FIGS. 11 and 12 illustrate the improvement achieved in tests with device 16 compared to conventional device 1 in respect of the longitudinal chromatic aberration (here: focus variation A over wavelength λ) along central viewing axis 5 (FIG. 11) and the spherical aberration on the basis of the Zernike coefficient Z₁₁ with a wavelength of 546 nm for different viewing angles α (FIG. 12). The continuous lines with circles 38 and 41 correspond to the results of device 16 according to the invention, the dashed lines with triangles 39 and 42 respectively to conventional device 1 and the dotted lines with rhombuses 40 and 43 respectively to the results of implanted IOL 8.

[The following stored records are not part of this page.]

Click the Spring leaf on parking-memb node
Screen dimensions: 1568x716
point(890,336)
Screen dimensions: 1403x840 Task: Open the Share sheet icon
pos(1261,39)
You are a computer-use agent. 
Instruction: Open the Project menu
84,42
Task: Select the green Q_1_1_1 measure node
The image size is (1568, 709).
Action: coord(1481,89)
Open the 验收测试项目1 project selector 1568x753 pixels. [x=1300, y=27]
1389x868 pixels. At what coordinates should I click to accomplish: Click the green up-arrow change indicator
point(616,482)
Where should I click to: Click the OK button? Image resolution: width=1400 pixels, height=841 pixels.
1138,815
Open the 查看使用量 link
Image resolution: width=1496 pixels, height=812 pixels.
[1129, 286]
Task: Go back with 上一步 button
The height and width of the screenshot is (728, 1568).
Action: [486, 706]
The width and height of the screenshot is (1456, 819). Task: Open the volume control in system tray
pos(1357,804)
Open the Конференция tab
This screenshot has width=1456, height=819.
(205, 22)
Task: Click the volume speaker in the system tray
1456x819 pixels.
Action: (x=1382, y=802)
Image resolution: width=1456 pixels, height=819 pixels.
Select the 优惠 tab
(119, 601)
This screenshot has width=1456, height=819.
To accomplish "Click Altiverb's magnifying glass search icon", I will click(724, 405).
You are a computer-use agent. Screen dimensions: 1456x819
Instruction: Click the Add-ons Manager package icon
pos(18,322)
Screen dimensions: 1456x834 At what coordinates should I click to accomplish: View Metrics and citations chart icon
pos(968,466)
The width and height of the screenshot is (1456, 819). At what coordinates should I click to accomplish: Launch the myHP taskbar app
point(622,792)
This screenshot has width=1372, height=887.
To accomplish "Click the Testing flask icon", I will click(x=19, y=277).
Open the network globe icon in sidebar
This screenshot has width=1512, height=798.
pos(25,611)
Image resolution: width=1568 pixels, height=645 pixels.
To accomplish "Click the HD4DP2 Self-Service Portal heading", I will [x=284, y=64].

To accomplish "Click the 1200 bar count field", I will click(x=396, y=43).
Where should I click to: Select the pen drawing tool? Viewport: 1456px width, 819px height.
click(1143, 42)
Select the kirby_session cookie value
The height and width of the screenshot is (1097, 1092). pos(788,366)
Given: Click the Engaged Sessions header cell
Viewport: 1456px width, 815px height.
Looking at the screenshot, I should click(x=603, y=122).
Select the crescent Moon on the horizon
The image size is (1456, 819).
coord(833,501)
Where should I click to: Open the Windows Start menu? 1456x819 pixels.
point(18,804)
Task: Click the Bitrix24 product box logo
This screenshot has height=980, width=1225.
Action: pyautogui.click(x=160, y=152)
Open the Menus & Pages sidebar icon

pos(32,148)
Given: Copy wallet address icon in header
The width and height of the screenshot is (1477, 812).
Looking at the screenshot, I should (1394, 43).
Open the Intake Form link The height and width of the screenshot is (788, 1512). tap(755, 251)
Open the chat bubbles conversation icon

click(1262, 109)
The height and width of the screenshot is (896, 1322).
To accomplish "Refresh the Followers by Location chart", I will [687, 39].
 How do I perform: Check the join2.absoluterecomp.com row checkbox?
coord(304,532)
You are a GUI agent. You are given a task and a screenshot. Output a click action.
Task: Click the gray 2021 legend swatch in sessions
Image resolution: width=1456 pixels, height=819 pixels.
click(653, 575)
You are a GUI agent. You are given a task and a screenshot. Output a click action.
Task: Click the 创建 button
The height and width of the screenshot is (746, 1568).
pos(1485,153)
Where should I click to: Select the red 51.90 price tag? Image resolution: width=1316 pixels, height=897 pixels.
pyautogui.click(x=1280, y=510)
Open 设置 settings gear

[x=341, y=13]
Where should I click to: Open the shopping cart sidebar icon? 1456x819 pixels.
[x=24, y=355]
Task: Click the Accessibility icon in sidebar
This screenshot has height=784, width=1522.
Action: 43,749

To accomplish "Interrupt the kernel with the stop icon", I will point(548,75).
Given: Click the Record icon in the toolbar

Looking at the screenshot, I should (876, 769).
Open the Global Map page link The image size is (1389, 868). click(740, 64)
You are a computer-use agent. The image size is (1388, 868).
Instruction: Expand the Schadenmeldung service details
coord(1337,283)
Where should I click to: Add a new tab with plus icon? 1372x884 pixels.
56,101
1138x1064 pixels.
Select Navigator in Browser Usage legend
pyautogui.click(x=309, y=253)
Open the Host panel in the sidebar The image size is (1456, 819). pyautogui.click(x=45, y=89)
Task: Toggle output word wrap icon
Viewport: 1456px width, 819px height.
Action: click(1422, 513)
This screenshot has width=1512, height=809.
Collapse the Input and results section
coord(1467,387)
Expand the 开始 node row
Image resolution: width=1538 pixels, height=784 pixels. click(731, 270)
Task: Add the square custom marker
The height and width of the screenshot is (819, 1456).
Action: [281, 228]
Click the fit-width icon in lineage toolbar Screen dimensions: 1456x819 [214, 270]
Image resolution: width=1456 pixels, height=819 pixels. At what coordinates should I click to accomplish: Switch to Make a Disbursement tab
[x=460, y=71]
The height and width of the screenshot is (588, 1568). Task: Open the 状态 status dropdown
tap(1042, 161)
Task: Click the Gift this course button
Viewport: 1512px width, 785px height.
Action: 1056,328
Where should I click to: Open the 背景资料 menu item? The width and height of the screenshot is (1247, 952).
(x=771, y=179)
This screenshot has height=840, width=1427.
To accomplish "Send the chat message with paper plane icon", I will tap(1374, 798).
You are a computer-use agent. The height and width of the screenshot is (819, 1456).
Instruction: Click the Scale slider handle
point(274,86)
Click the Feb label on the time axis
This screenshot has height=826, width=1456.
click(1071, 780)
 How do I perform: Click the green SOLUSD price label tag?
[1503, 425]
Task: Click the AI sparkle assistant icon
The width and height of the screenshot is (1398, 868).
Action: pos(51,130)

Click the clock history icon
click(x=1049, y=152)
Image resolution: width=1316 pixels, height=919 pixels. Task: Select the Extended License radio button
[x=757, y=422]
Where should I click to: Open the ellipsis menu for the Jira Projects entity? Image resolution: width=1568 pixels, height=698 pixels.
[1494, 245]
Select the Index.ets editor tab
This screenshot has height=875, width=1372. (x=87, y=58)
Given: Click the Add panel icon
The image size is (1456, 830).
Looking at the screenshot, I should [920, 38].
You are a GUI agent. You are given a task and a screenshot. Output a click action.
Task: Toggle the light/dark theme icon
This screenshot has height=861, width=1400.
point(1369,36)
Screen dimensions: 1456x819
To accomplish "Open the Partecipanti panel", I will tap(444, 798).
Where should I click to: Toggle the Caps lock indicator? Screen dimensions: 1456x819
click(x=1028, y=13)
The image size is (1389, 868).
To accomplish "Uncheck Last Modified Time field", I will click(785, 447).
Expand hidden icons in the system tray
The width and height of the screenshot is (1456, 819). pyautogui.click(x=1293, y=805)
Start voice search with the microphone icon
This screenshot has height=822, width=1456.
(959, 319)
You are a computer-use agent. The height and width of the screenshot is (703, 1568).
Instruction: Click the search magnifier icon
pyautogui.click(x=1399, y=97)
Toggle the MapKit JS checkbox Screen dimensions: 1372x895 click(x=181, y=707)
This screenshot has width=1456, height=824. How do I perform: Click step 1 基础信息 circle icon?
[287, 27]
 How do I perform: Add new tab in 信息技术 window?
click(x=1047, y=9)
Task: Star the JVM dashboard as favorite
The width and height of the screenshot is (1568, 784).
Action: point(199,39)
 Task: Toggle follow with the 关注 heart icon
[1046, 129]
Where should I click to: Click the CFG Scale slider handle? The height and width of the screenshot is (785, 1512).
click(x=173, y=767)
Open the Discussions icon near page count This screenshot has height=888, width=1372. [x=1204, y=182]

If desired, additional optical elements can also be arranged along central viewing axis 5, for example to correct aberrations or to extend possible viewing angles α for testing IOL 8. Furthermore, device 16 can alternatively be designed completely or partially with non-rotation-symmetrical lenses, for example the aspherical lens surfaces of the corneal optic 18 and/or the ocular optic 20 described here can be replaced by systems comprising a plurality of spherical lens surfaces, which achieve a comparable optical effect.

Not least, two IOLs can of course be tested simultaneously and in binocular (stereoscopic) sight with a setup comprising two parallel devices 16.

Very generally, ocular optic 20, optionally combined with corneal optic 18, can be used in any device for testing vision through an IOL 8.

The invention is not limited to the represented embodiments, but also includes all variants, modifications and combinations that fall within the scope of the appended claims.